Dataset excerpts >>
Start of Block

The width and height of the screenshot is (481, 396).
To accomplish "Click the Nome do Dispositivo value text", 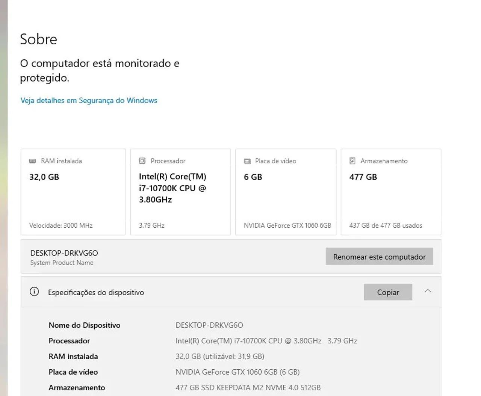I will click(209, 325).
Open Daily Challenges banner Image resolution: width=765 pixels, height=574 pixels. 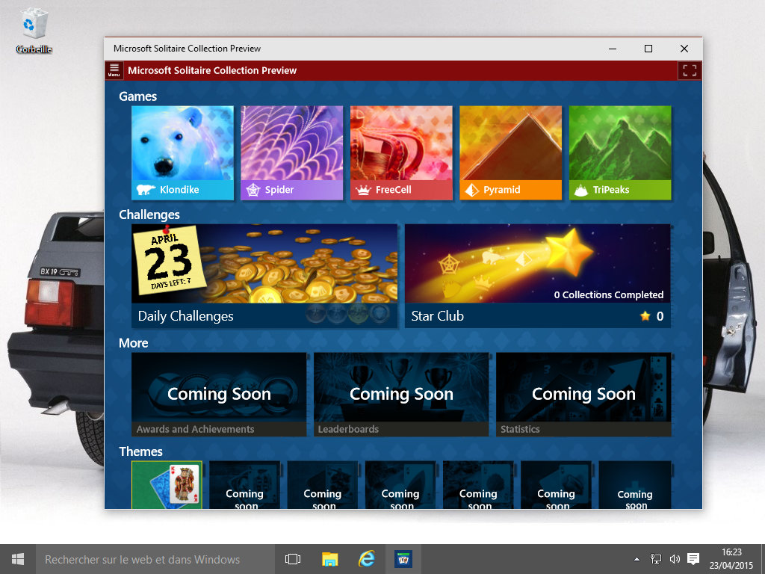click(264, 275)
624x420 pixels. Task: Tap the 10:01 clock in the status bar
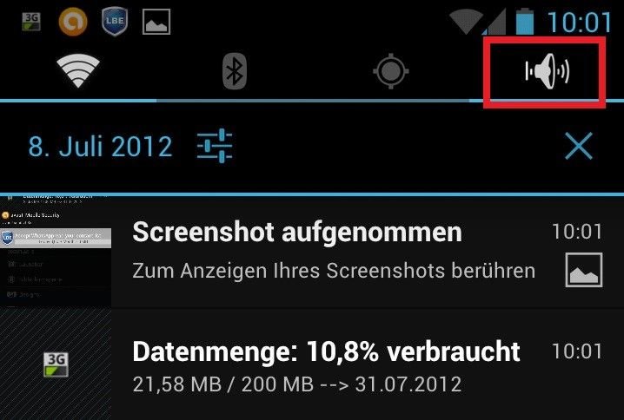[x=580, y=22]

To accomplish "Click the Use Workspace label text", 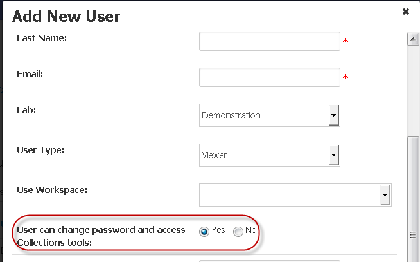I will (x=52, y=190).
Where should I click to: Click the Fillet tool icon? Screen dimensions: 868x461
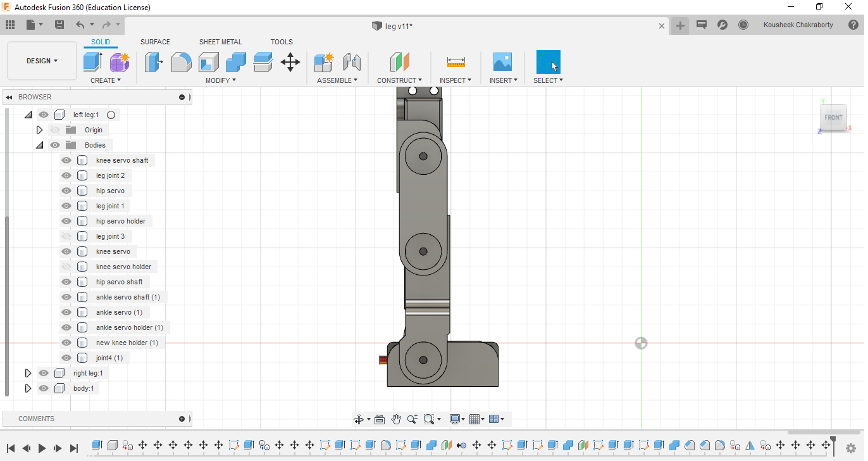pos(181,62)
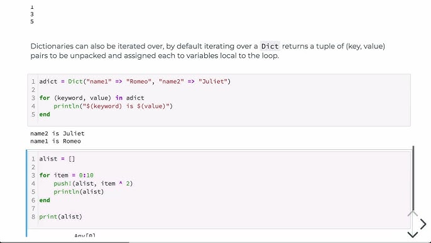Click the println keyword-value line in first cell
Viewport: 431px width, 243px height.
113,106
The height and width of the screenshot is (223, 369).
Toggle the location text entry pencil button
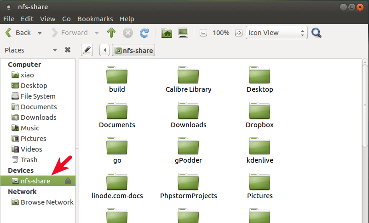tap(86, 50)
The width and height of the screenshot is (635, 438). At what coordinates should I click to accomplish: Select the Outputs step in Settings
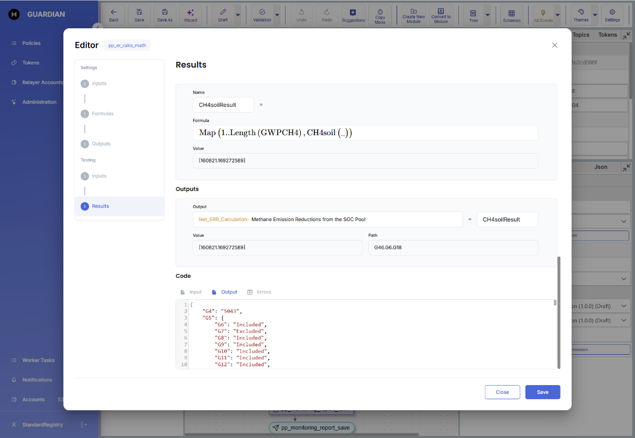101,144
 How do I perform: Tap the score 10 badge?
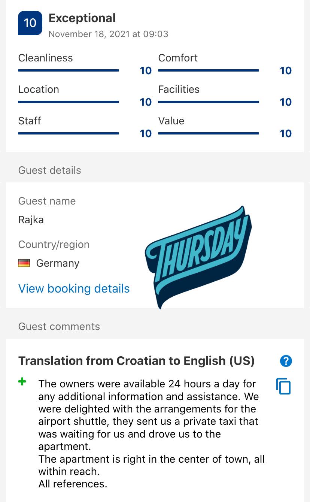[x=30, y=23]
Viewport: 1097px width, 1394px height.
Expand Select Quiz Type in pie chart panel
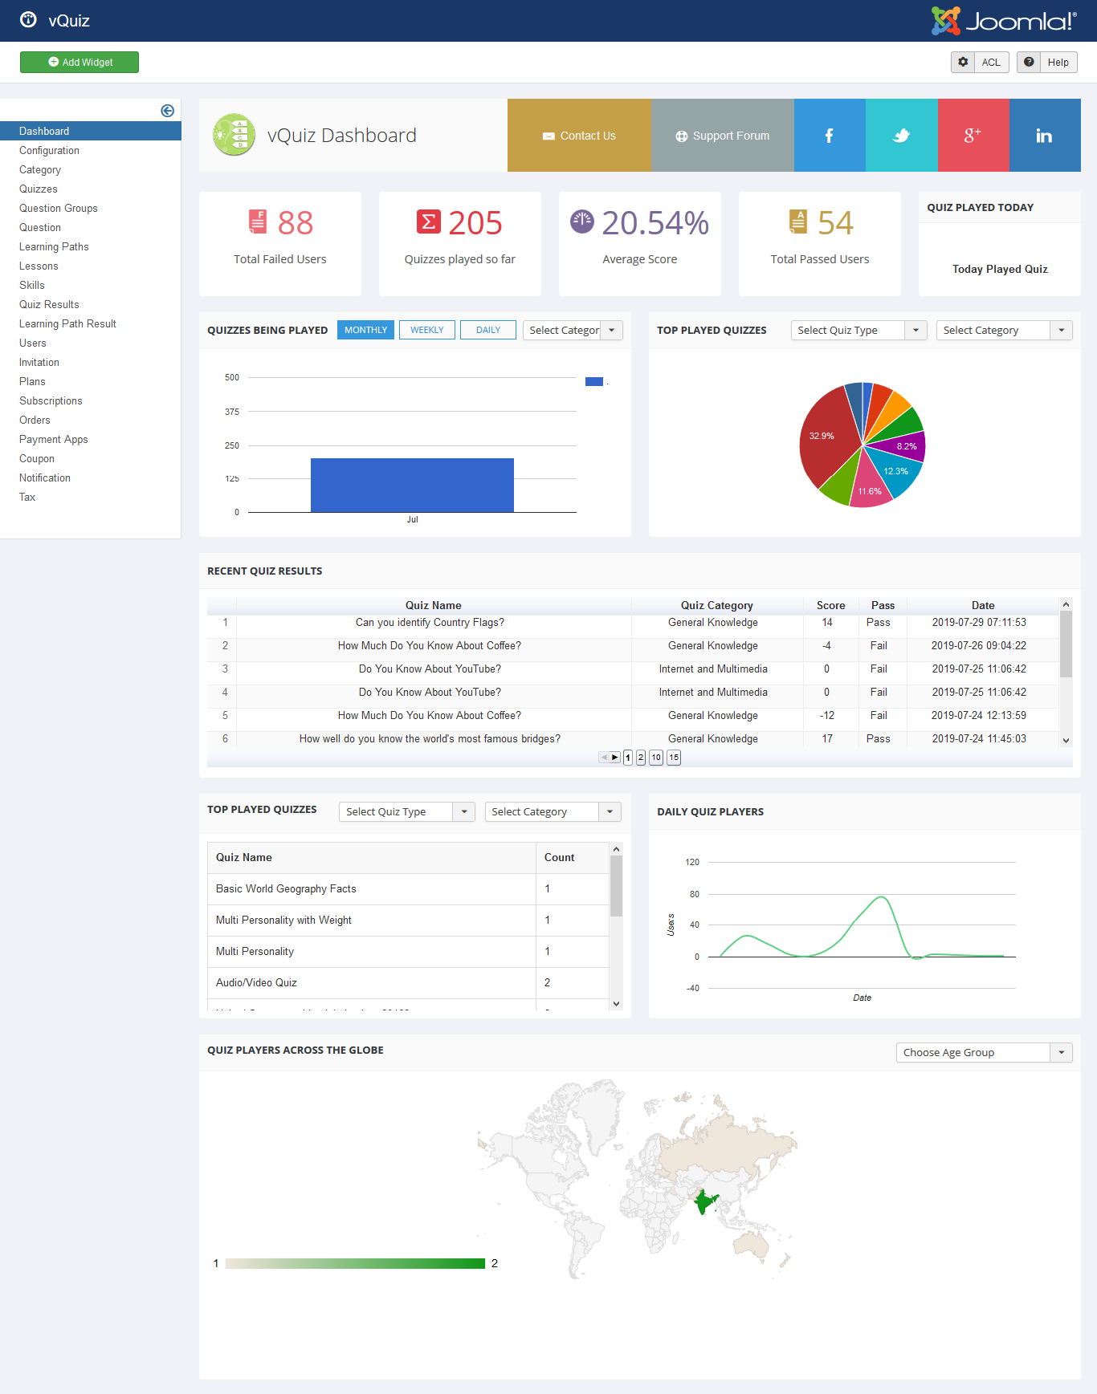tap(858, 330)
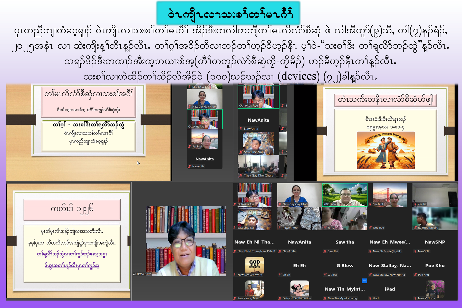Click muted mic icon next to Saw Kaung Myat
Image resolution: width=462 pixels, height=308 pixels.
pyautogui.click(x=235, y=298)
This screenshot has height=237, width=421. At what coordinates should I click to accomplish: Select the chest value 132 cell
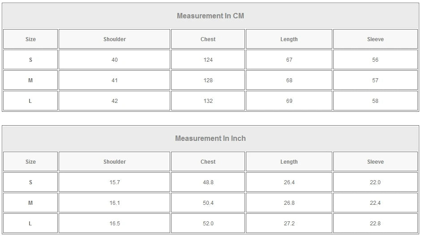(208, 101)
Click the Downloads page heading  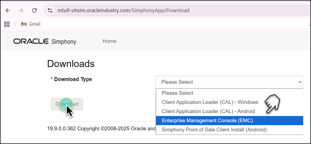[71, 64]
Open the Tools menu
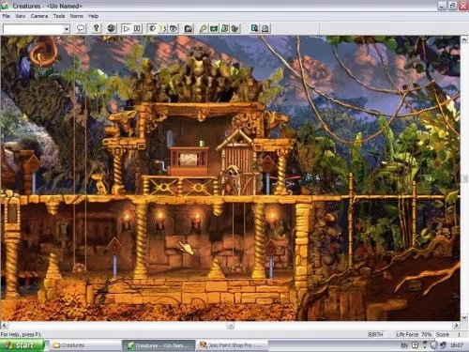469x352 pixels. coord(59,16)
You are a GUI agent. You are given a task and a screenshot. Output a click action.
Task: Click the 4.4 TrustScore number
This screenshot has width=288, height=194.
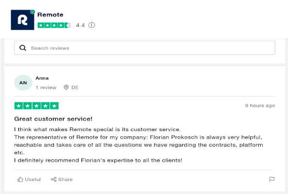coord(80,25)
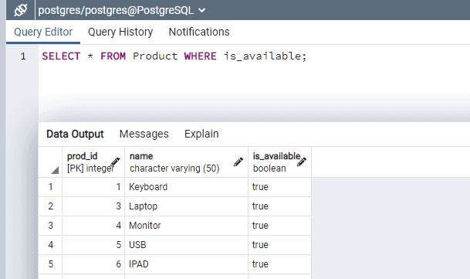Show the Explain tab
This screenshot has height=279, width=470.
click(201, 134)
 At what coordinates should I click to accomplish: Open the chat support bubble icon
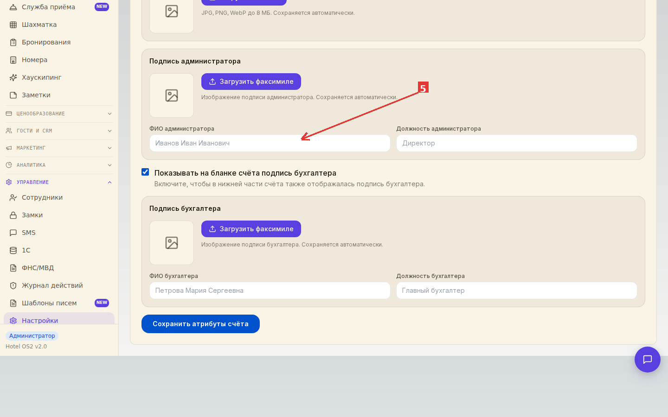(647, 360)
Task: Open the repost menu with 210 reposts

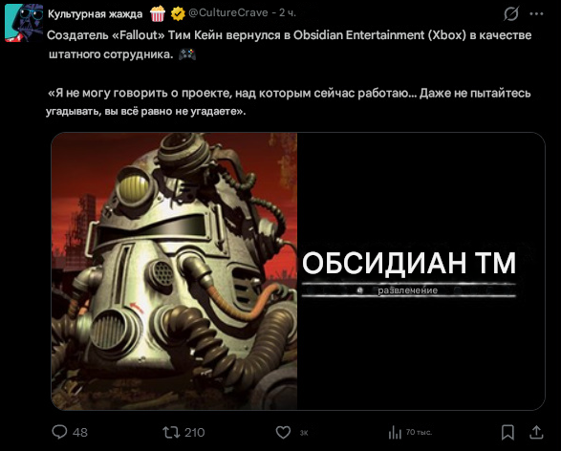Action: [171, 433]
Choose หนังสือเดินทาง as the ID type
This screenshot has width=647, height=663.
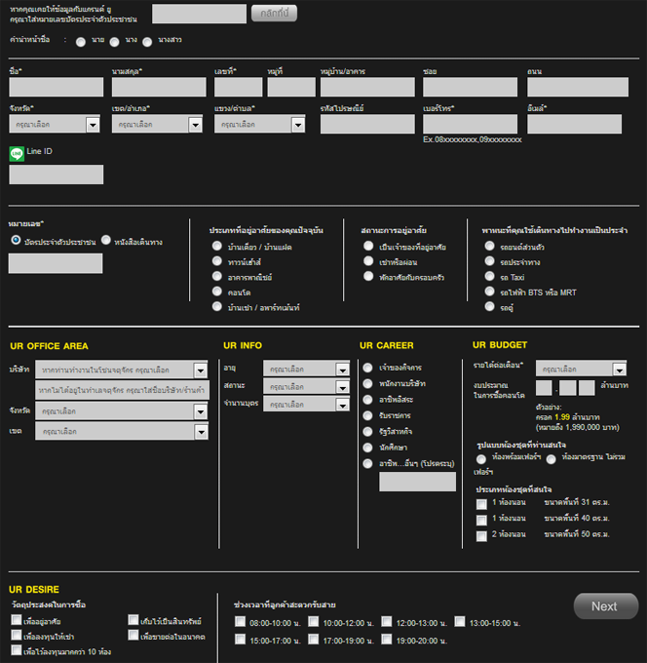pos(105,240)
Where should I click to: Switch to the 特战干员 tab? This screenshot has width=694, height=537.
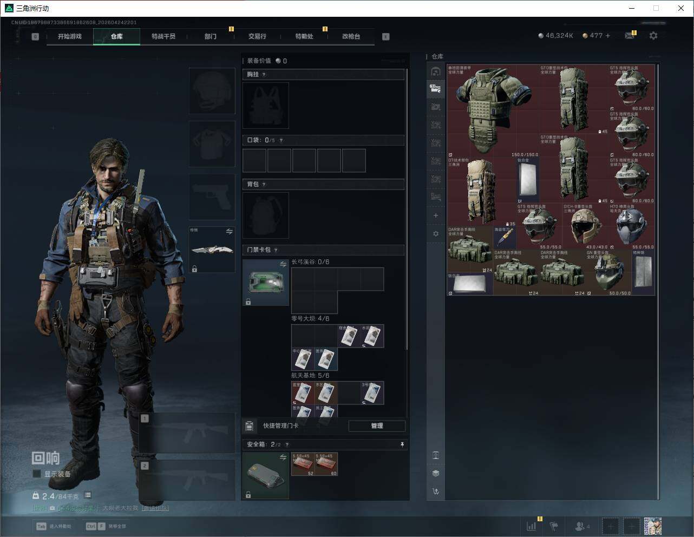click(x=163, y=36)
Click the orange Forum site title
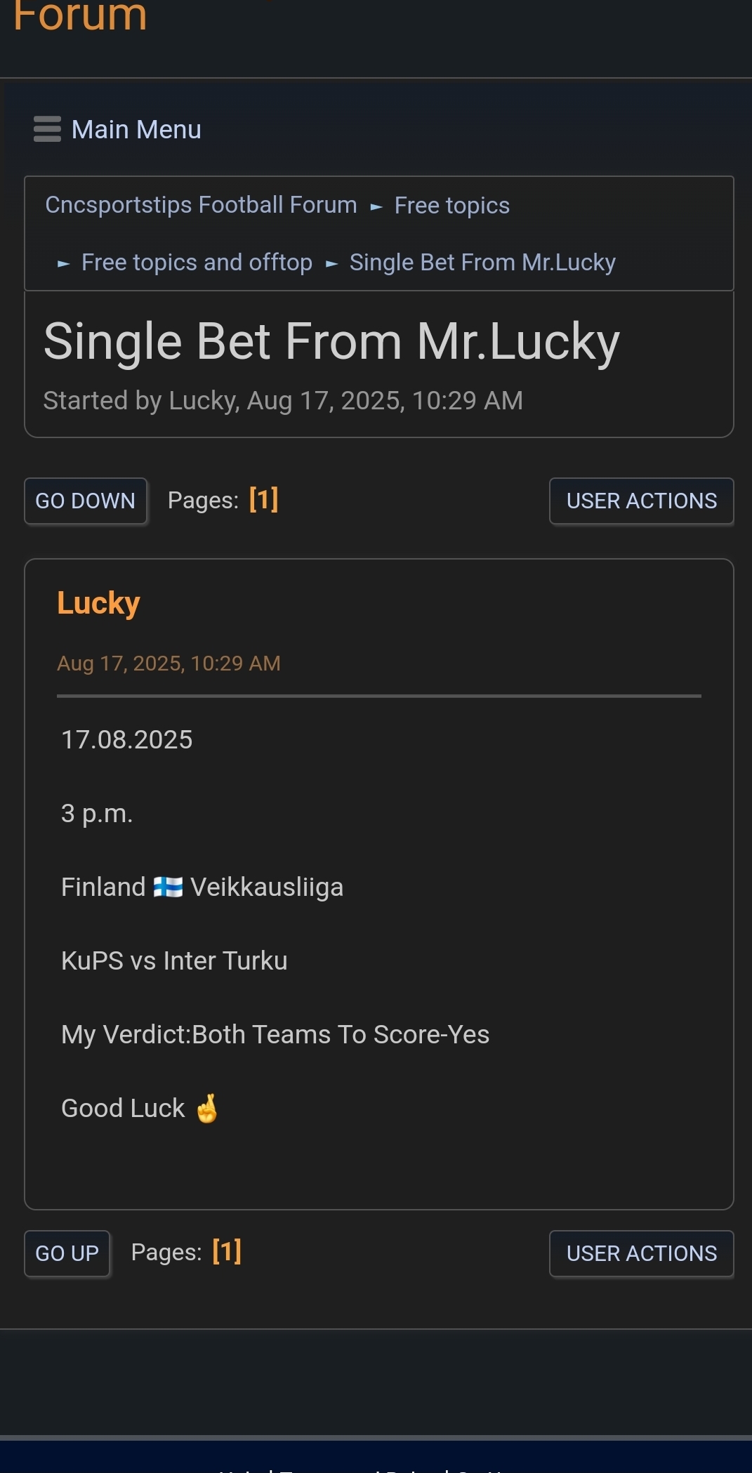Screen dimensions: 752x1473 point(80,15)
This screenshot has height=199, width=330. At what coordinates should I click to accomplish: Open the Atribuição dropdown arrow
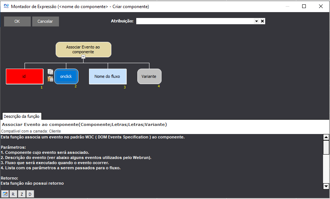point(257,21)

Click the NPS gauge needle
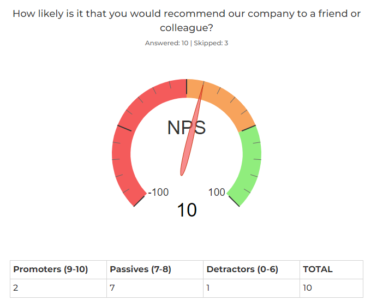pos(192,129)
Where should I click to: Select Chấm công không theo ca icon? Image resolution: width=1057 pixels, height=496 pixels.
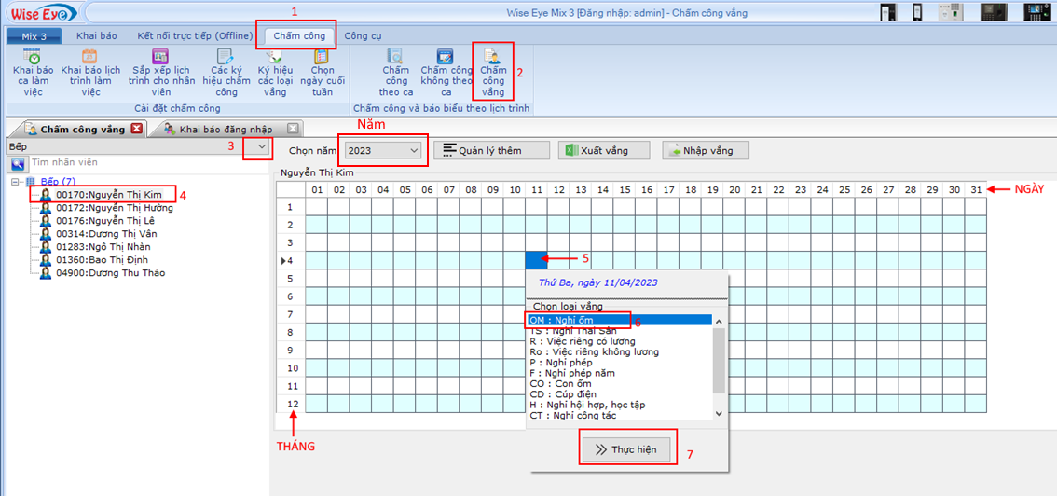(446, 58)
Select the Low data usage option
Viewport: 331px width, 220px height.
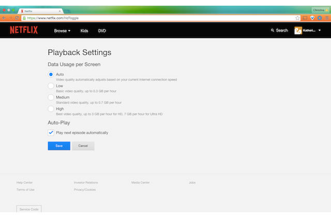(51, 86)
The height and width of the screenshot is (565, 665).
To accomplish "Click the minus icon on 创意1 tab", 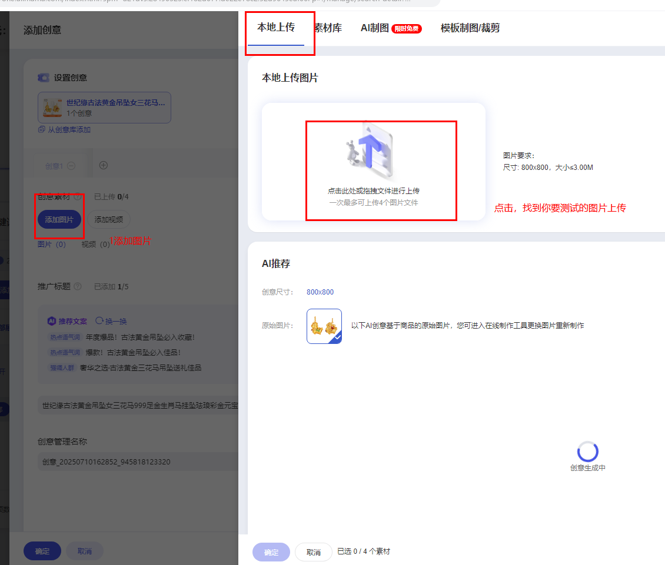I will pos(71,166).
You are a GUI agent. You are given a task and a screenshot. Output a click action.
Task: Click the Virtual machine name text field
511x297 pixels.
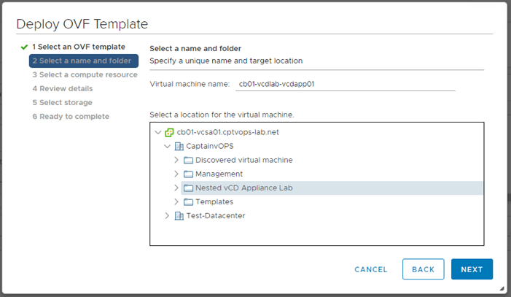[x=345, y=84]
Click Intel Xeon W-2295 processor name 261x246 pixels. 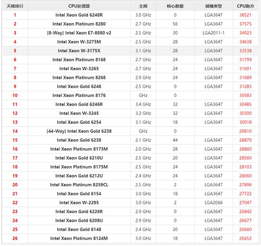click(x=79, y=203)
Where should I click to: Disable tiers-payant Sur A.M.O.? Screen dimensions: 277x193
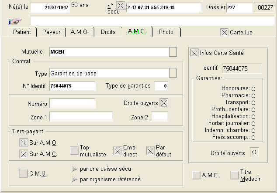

End of Block

With the pictures omitted, print the lines above exactly, beginning at the line with "Choose หนังสือเดินทาง as the ID type" and going on through the line with "Select the Low data usage option".

Choose หนังสือเดินทาง as the ID type
This screenshot has width=647, height=663.
pos(105,240)
Where should I click to: Switch to the 特战干员 tab? This screenshot has width=694, height=537.
click(x=163, y=36)
Click the orange Forum site title
Screen dimensions: 752x1473 point(80,15)
This screenshot has height=199, width=330. At what coordinates should I click to accomplish: Open the Atribuição dropdown arrow
point(257,21)

Click the NPS gauge needle
pos(192,129)
Where should I click to: Select Chấm công không theo ca icon? Image resolution: width=1057 pixels, height=496 pixels.
(446, 58)
Select the Low data usage option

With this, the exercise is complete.